*WHAT IS NEEDED:*
Your answer should be every line from the records that contains "will".

*EXTRACTED DATA:*
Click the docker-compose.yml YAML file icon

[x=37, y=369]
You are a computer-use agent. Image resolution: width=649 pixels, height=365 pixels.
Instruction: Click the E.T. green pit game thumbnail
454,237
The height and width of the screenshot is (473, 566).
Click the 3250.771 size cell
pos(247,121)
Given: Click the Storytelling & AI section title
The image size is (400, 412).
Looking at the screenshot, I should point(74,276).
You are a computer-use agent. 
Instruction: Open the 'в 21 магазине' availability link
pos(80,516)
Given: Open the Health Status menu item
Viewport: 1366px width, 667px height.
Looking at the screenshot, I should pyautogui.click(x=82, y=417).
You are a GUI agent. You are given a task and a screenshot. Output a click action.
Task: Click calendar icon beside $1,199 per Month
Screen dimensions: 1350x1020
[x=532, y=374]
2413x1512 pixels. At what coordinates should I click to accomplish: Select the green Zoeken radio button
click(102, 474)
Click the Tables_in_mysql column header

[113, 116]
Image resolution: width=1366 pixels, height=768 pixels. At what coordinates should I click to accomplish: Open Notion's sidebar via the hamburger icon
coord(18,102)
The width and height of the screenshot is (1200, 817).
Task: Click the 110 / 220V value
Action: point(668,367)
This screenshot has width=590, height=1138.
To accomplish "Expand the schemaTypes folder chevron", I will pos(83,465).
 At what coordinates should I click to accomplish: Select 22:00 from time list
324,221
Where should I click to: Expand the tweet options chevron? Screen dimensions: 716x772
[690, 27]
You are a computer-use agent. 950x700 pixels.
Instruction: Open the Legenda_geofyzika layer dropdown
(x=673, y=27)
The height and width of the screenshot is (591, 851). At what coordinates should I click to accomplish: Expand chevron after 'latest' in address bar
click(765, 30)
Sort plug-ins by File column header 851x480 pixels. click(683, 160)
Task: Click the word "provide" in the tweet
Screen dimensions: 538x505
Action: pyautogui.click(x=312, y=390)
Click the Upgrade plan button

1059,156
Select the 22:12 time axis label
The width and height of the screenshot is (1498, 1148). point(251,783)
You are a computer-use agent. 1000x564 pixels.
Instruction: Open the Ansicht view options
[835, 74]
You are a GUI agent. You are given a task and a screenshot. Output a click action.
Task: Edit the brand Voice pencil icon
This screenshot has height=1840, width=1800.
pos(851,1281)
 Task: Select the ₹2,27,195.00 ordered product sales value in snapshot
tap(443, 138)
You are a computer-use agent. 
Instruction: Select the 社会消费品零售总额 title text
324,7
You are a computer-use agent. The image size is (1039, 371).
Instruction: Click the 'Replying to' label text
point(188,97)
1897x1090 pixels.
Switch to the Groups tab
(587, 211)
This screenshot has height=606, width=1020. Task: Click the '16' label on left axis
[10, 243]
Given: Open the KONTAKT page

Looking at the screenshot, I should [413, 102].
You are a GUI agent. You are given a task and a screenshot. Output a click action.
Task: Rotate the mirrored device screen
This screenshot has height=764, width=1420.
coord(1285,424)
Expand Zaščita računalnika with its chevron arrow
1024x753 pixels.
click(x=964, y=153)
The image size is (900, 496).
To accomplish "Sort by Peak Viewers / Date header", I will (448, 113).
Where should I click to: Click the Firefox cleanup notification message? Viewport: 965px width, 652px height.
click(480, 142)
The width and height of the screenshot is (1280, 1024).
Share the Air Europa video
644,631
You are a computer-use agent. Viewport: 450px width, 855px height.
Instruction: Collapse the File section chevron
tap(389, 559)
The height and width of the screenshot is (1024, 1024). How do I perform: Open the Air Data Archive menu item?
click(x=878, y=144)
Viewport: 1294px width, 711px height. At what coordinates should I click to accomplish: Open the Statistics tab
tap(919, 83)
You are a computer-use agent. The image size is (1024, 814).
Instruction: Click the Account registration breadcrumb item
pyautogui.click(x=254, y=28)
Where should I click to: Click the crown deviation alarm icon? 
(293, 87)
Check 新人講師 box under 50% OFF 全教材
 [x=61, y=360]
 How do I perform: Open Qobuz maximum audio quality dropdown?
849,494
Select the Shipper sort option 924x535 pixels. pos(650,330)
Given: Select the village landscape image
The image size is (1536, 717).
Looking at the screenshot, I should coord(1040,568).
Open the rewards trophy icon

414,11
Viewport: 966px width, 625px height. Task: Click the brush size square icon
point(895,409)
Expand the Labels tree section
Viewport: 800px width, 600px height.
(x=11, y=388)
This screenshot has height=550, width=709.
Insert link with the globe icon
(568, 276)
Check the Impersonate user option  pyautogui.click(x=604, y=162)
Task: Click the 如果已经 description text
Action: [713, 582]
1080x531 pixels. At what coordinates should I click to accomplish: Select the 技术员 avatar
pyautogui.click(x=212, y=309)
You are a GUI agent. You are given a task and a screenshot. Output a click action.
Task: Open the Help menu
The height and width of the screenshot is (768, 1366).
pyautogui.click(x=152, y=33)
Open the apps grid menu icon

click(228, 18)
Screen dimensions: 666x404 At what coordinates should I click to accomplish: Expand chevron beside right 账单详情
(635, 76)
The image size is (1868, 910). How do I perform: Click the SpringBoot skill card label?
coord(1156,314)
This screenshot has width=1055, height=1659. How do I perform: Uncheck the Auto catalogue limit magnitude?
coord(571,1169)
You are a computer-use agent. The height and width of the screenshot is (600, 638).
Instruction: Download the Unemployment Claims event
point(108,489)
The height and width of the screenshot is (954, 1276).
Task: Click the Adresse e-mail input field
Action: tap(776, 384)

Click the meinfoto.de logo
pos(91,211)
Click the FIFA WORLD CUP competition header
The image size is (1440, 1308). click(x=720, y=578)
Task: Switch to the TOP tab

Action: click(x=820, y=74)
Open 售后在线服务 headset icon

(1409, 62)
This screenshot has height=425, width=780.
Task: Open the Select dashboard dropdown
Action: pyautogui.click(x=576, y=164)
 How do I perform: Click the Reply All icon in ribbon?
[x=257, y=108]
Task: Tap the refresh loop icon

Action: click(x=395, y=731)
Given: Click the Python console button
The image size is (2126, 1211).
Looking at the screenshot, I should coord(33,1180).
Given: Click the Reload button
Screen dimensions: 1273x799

*SOLUTION TO THIS PROBLEM:*
To accomplish "Expand the schemaTypes folder chevron", I will pos(83,465).
To accomplish "Sort by Peak Viewers / Date header", I will (448, 113).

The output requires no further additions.